FIQ (Fédération Interprofessionnelle de la santé du Québec)

Conséquences de l’austérité libérale: le Parti Québécois et la FIQ dénoncent la perte de services en Abitibi-Témiscamingue

Conséquences de l’austérité libérale: le Parti Québécois et la FIQ dénoncent la perte de services en Abitibi-Témiscamingue

La porte-parole du Parti Québécois en matière de santé, d’accessibilité aux soins et de soins à domicile, Diane Lamarre, ainsi que la présidente de la Fédération interprofessionnelle de la santé (FIQ), Régine Laurent, et la vice-présidente infirmière au syndicat de la FIQ de l’Abitibi-Témiscamingue, Nancy Moore, ont dénoncé les effets néfastes des coupes en santé pour la région de l’Abitibi-Témiscamingue.

« J’ai déposé ce matin une pétition qui témoigne de la vaste mobilisation citoyenne qui s’est opérée au cours des derniers mois en Abitibi-Témiscamingue. Rappelons que le gouvernement libéral a annoncé, sans consultation, la fermeture de huit lits en santé mentale dans la région, et que c’est grâce à la mobilisation citoyenne que cette mesure a été mise sur la glace. Sans compter que les 70 millions promis lors du dépôt du plan d’action en santé mentale se font toujours attendre; pourtant, les besoins se traduisent chaque jour par des situations graves et urgentes. En santé mentale, la proximité des soins est déterminante pour le succès ou l’échec, la sécurité ou la dangerosité », a soutenu Diane Lamarre.

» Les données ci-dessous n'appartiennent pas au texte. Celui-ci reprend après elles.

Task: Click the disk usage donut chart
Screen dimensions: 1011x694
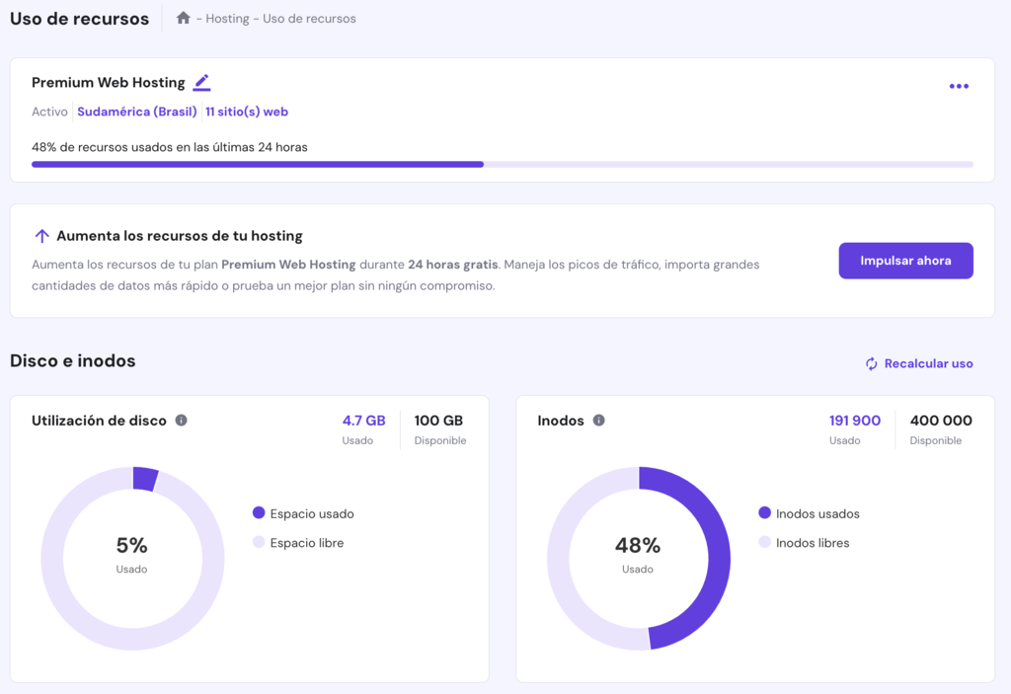Action: pos(133,559)
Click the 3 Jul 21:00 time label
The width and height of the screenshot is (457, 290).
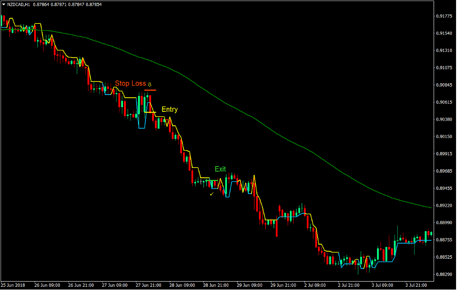(415, 284)
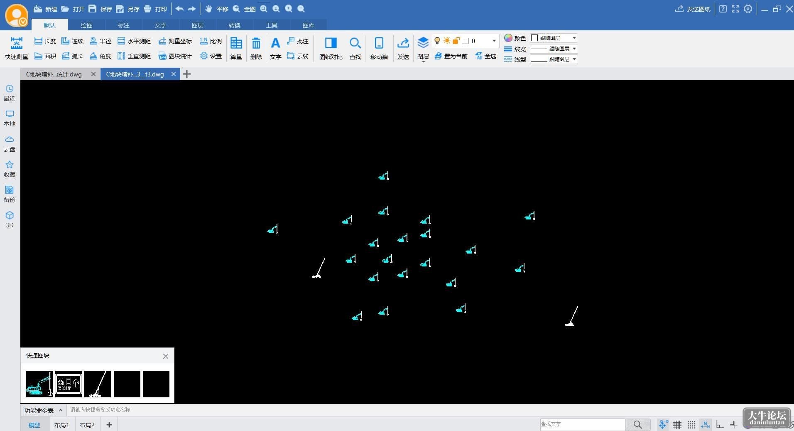
Task: Open the 算量 calculation tool
Action: [236, 48]
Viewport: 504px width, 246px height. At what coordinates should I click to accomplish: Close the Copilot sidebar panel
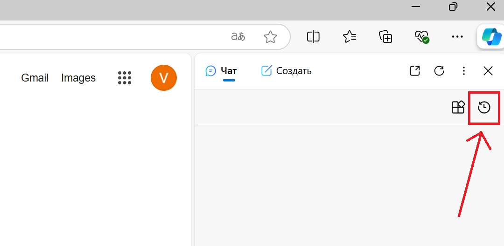488,71
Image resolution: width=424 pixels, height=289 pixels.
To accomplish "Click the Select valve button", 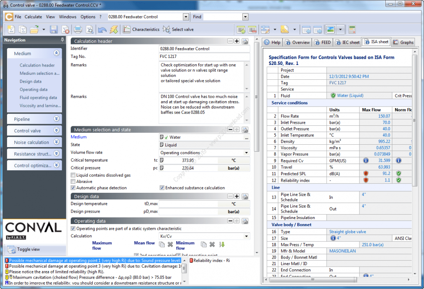I will point(178,30).
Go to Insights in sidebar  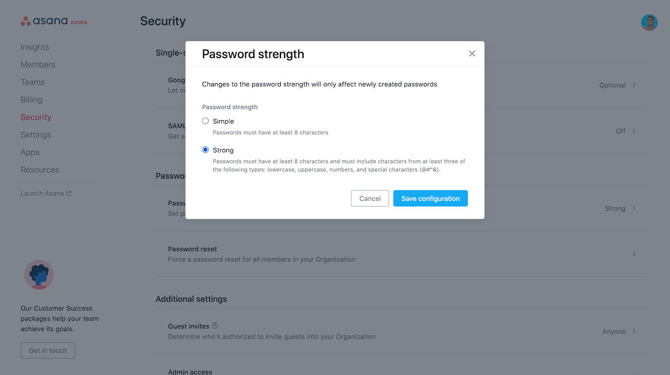click(x=35, y=47)
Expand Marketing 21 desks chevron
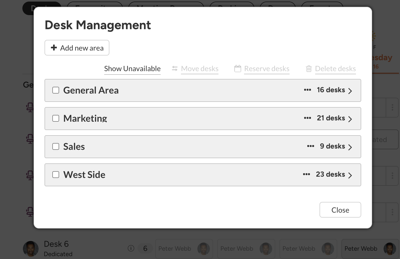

Pour la FIQ comme pour le Parti Québécois, il est urgent que cessent les compressions libérales dans le réseau de la santé. « Le gouvernement libéral est en train de détruire le réseau de la santé. Contrairement à ce qu’affirme le ministre Gaétan Barrette, les compressions de son gouvernement affectent les services et les soins aux patients, et compromettent la sécurité des professionnelles en soins. Ce qu’on voit à La Sarre, on le voit partout au Québec. Ce que la protectrice du citoyen observe dans son dernier rapport, nous le subissons quotidiennement », a déclaré Régine Laurent.

« La réforme Barrette est une catastrophe pour une région comme l’Abitibi-Témiscamingue. Les fusions d’établissements éloignent les services de la population. Force est de constater qu’avec plus de 9000 signataires, les gens se sentent concernés et veulent être entendus lorsqu’il est question de transformer le réseau. On somme le ministre de mettre en place des mécanismes de consultation, tels que les forums populationnels prévus par la loi 10. Il doit entendre la population de notre région », a pour sa part indiqué Nancy Moore.

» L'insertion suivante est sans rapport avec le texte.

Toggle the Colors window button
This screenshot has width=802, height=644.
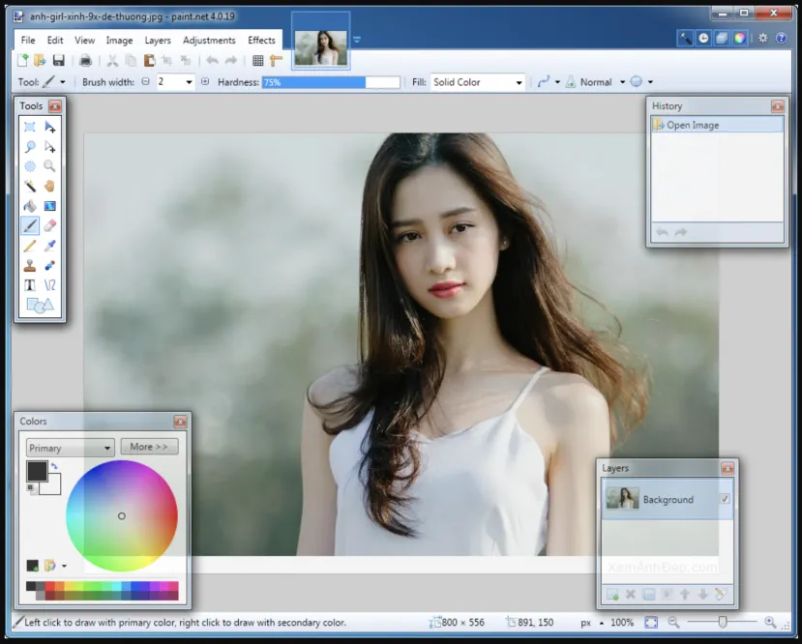pos(739,39)
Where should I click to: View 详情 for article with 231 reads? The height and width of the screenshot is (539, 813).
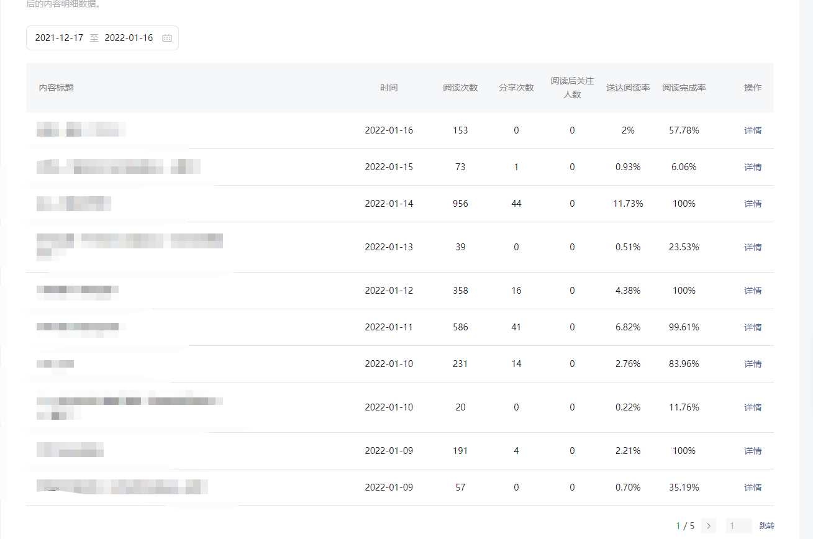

« Plusieurs questions demeurent sans réponse quant au maintien des services en santé mentale en Abitibi-Témiscamingue, et les citoyens sont inquiets – avec raison. Je salue leur vigilance et leur mobilisation, et je demande au ministre de la Santé de cesser les compressions, de réinvestir en santé et de donner les garanties qui s’imposent pour que soient maintenus tous les soins et services dans la région », a conclu Diane Lamarre.